Recently the new neural network technique 'NNUE' took off on CPU based chess engines like Stockfish leveraging the vector unit of a CPU for NN inference, replacing HCE (handcrafted evaluation) with neural-networks. Hence with NNUE a hybrid design with BestFirst on CPU and MiniMax-Search with NNUE eval on GPU seems possible and in reach. The CPU-host would store and expand the game tree in memory, similar to Lc0's MCTS, the GPU would perform shallow AlpaBeta-searches (primarily quiscence-search playouts to avoid the horizon effect), similar to Lc0's MCTS-playouts.

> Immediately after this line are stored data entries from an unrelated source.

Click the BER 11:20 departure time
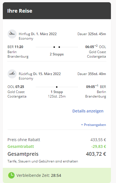The height and width of the screenshot is (183, 116). (x=15, y=47)
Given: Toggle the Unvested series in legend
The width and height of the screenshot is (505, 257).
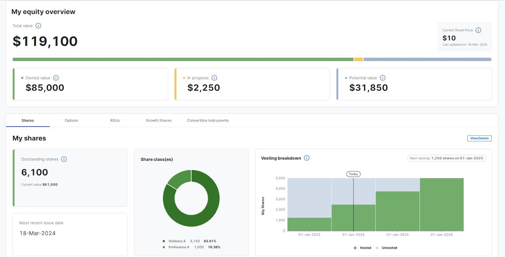Looking at the screenshot, I should pos(387,248).
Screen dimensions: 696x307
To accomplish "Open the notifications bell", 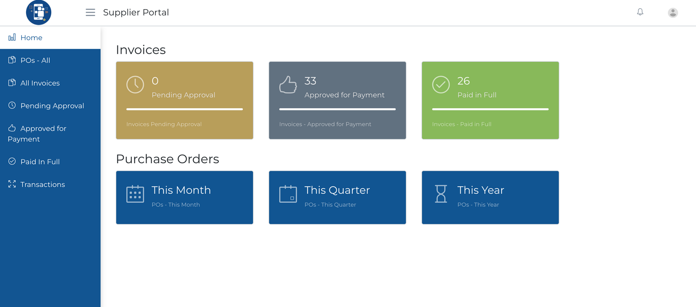I will coord(640,12).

Coupling 32 gpu-threads to one worker, assuming 2K clocks per node for move generation and AB-framework, additionally maybe 2K clocks per node for NNUE inference, results in 1.44M gpu-clocks for an 36x10 nodes q-search. In such an design the host-device-latency (aka. kernel-launch-overhead) of maybe 10 microseconds does not affect the overall performance. From entry-level GPUs with 512 cores (16 workers) to high-end-gpus with 5120 cores (160 workers) the throughput of such an parallel BestFirst on CPU and AB-playout+NNUE-eval on GPU design could range from ~11K to ~220K node-playouts/s, more than Lc0's gpu throughput but with a switch from MCTS-PUCT to parallel BestFirstMiniMax-Search and CNN to NNUE evaluation.
I am not into the details of current NNUE implementations for CPUs, therefore the estimated 2K gpu-clocks per node for NNUE inference is the biggest uncertainty.
I have no experience with running 16 to 160 parallel tasks via OpenCL on GPU, not sure if 160 unique command-queues are handable with CPU-GPU interaction.